A prefeitura ressalta que a merenda escolar já conta com planejamento alimentar. Para crianças de até 1 ano, seguirá com a entrega da fórmula infantil. A prefeitura promete fazer uma campanha de aleitamento materno, para que mães não substituam a amamentação por essa fórmula.

HISTÓRIA

Desde que foi criado pelo ex-prefeito Paulo Maluf (hoje no PP), em 1995, o Leve Leite serviu de bandeira eleitoral em praticamente todas as campanhas.

Falhas na entrega causaram desgaste aos prefeitos, mas nunca foram divulgados estudos sobre impactos do programa na educação e saúde dos alunos.
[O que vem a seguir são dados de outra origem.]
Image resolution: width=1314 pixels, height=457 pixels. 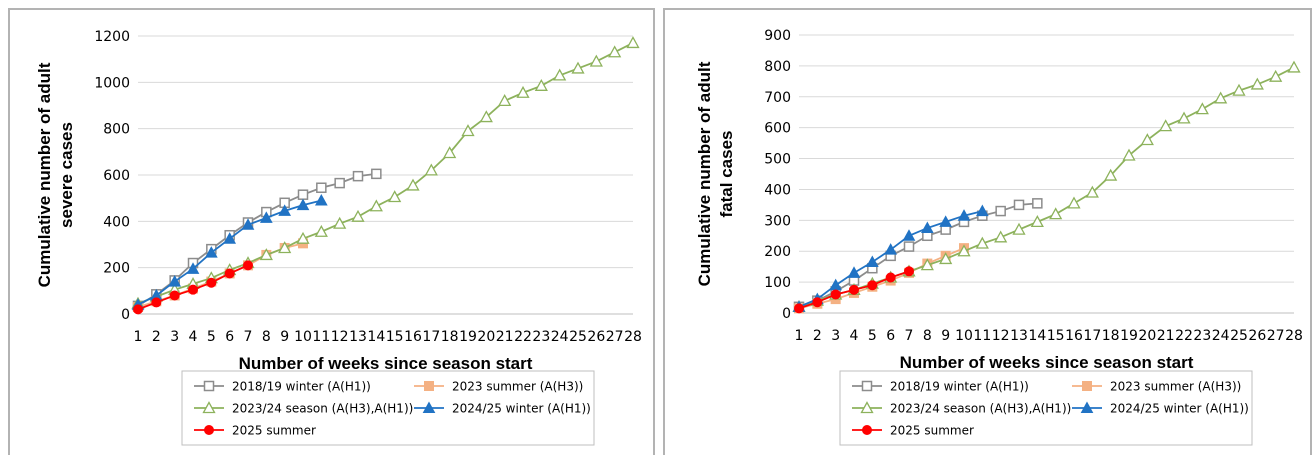 I want to click on series-2024-25-winter-a-h1, so click(x=230, y=252).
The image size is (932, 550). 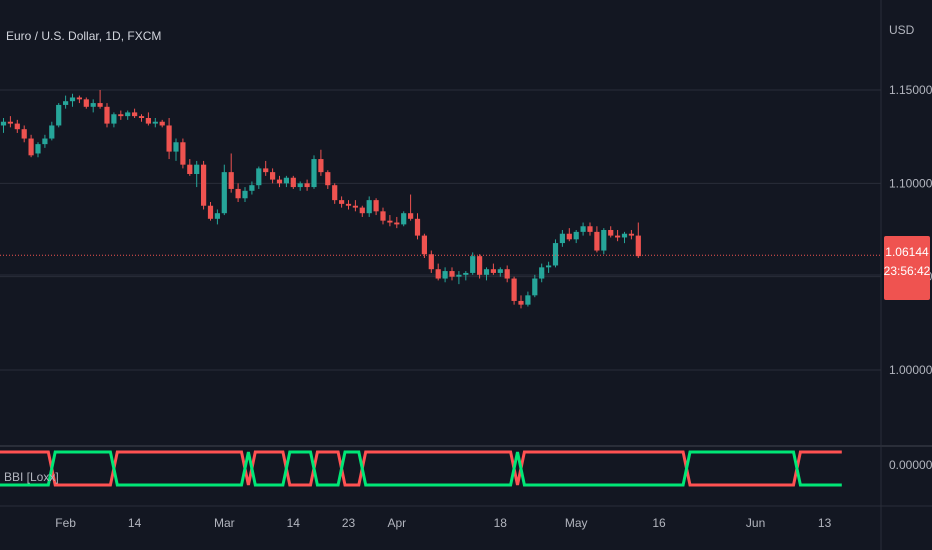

"Nunca houve uma avaliação séria. É um problema dos nossos programas, porque não se acompanha", afirma Cisele Ortiz, coordenadora Instituto Avisa Lá, que atua na
educação infantil, e integrante do Grupo de Trabalho de Educação da Rede Nossa São Paulo.
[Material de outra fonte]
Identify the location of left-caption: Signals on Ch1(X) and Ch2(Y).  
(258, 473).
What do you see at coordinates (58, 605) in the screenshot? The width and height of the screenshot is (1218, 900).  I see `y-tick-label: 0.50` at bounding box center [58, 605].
Têm direito ao benefício alunos com mais de 90% de presença. Como referência, o abandono escolar entre o 6º e o 9º anos cresceu de 1,7%, em 2009, para 2,8%, em 2015.

Apesar de reduções pontuais, por falta de dinheiro ou falhas em licitações, o programa teve crescimento com o passar dos anos –e os custos também.

Em 2005, na gestão José Serra (PSDB), as famílias passaram a receber o produto também nos meses de férias. Os gastos voltaram a aumentar em 2009, quando a entrega passou a ser feita pelos Correios, e não mais na escola.

A decisão do então prefeito Gilberto Kassab (PSD), quando a secretaria de Educação era ocupada também por Alexandre Schneider, atendia reivindicação dos educadores. A reclamação era de que a logística de entrega nas escolas atrapalhava o trabalho pedagógico.

No ano passado, o gasto com entrega representou 15% do total empenhado com o programa.

Kassab ainda sofreu críticas quando deixou, em 2011, de entregar leite Ninho. Ele havia prometido em campanha a entrega do "leite amarelinho".